++++ Testo da leggere
E quest’ansia si trasmette all’ascoltatore in modo avvincente. Il retroterra
dei compositori è rock, Progressive-Metal per la precisione, con forti impronte
orientaleggianti, per questo detto anche Oriental-Metal; più orientale dei
soliti dischi degli Orphaned Land, in linea però con quello degli Amaseffer
(che avevano anche un po’ di sinfonismo). Il Metal, ripeto, c’è, è persistente,
ma non si affaccia con prepotenza. La qualità è buona, e anche se solo tre
brani su 13 superano i quattro minuti, nessun episodio appare riduttivo,
nemmeno quelli sotto i due minuti (forse solo l’intro “The Holy land of Kna’an”
++++++++
__Compito assegnato 1__.
Mostra, per favore, ogni riga dei record che contiene la parola "computer".
I record non hanno alcun legame con il testo.
++++ Materiale di partenza
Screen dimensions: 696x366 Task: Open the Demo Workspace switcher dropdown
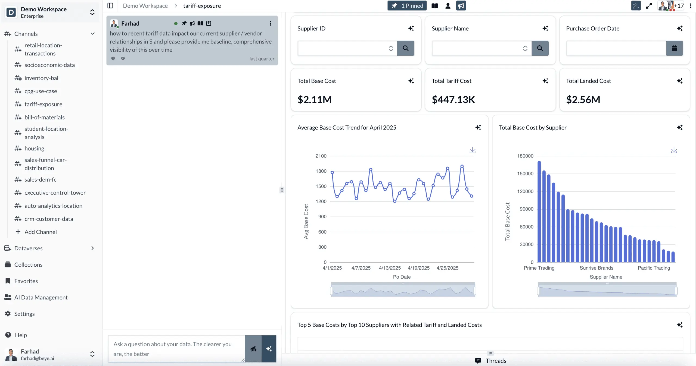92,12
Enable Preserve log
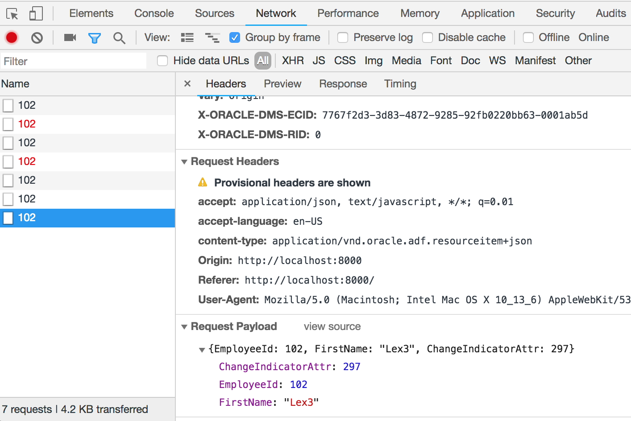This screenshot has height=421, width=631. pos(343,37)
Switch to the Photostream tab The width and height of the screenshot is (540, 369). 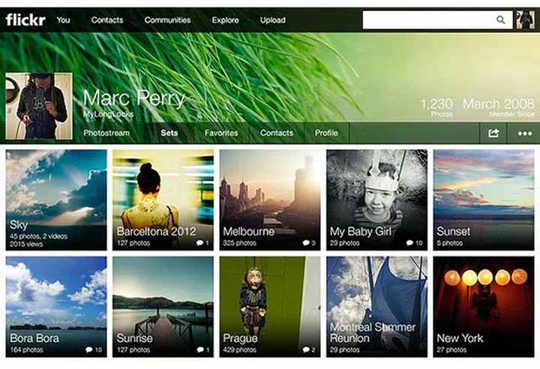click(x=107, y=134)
++++++++
++++ Materiale di partenza
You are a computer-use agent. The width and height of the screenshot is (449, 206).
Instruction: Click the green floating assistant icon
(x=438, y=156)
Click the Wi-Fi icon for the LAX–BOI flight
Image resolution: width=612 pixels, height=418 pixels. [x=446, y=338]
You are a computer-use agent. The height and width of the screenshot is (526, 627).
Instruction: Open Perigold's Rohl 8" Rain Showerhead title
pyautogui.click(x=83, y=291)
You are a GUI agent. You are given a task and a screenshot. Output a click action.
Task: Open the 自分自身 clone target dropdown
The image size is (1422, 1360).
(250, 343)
++++++++
++++ Materiale di partenza
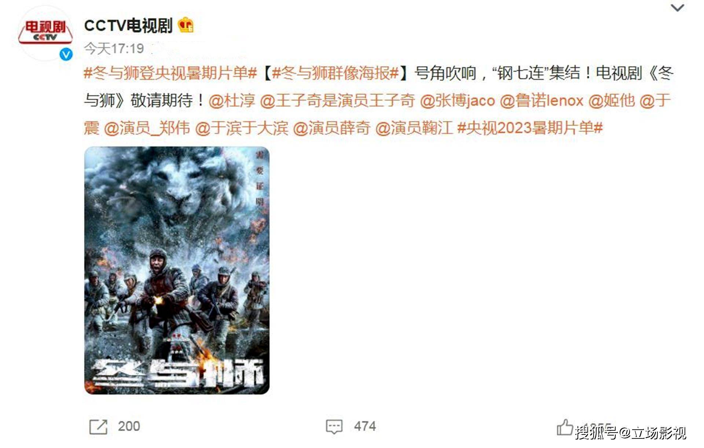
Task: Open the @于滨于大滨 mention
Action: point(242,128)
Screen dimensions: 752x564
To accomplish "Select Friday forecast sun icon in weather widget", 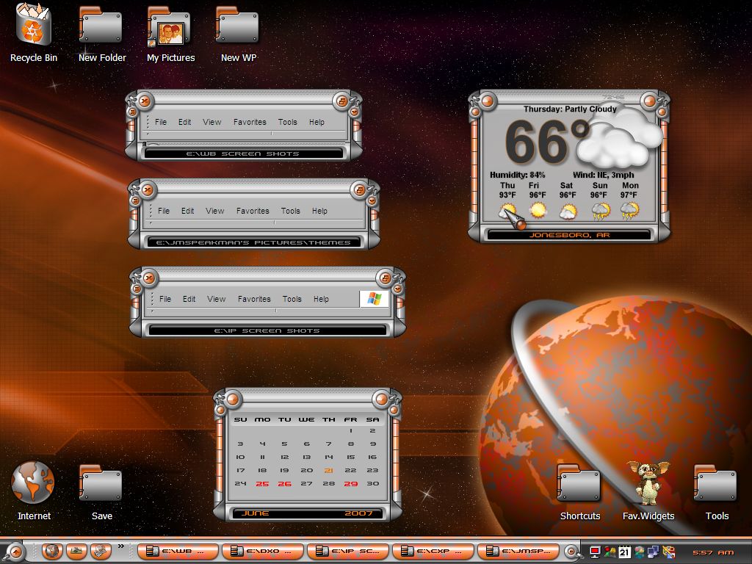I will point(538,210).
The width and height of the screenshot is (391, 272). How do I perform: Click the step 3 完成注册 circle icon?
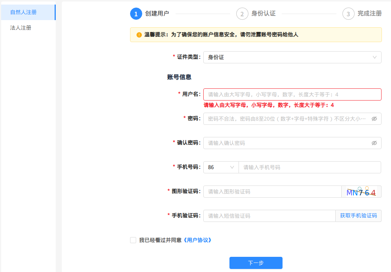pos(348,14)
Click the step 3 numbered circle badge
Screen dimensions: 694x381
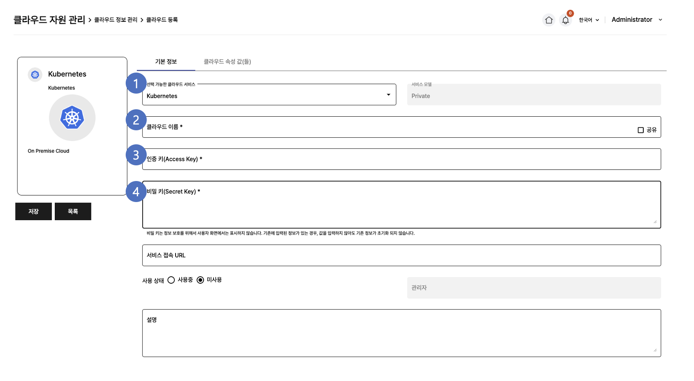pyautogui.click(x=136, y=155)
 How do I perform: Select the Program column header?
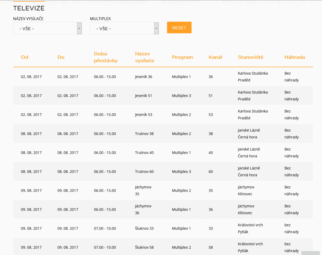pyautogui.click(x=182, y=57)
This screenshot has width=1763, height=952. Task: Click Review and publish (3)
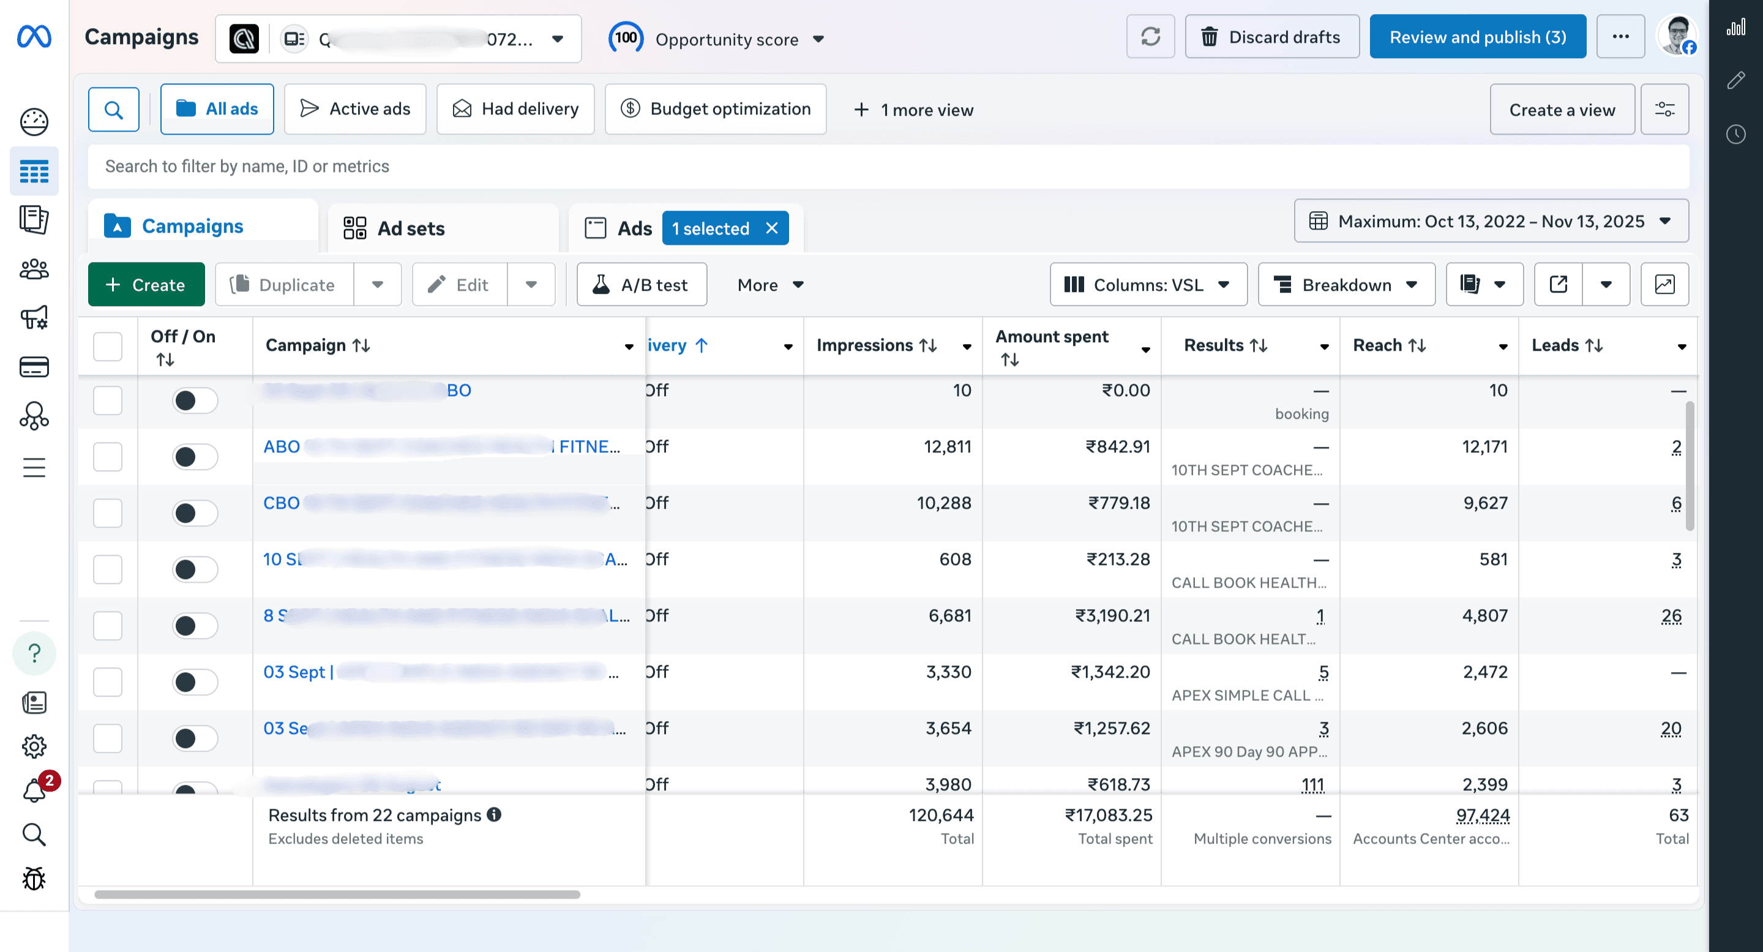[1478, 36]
++++++++
__Compito assegnato 2__.
Rispondi a queste domande sulla recensione, una per riga:
(a) Qual è, per la precisione, il retroterra dei compositori?
(b) Quanti brani su 13 superano i quattro minuti?
(c) Con il disco di quale gruppo è in linea questo lavoro?

__Risultato completo 1__.
You are a computer-use agent. The width and height of the screenshot is (449, 206).
You are a computer-use agent. The height and width of the screenshot is (526, 627).

__Risultato completo 2__.
(a) Il Progressive-Metal.
(b) Tre.
(c) Degli Amaseffer.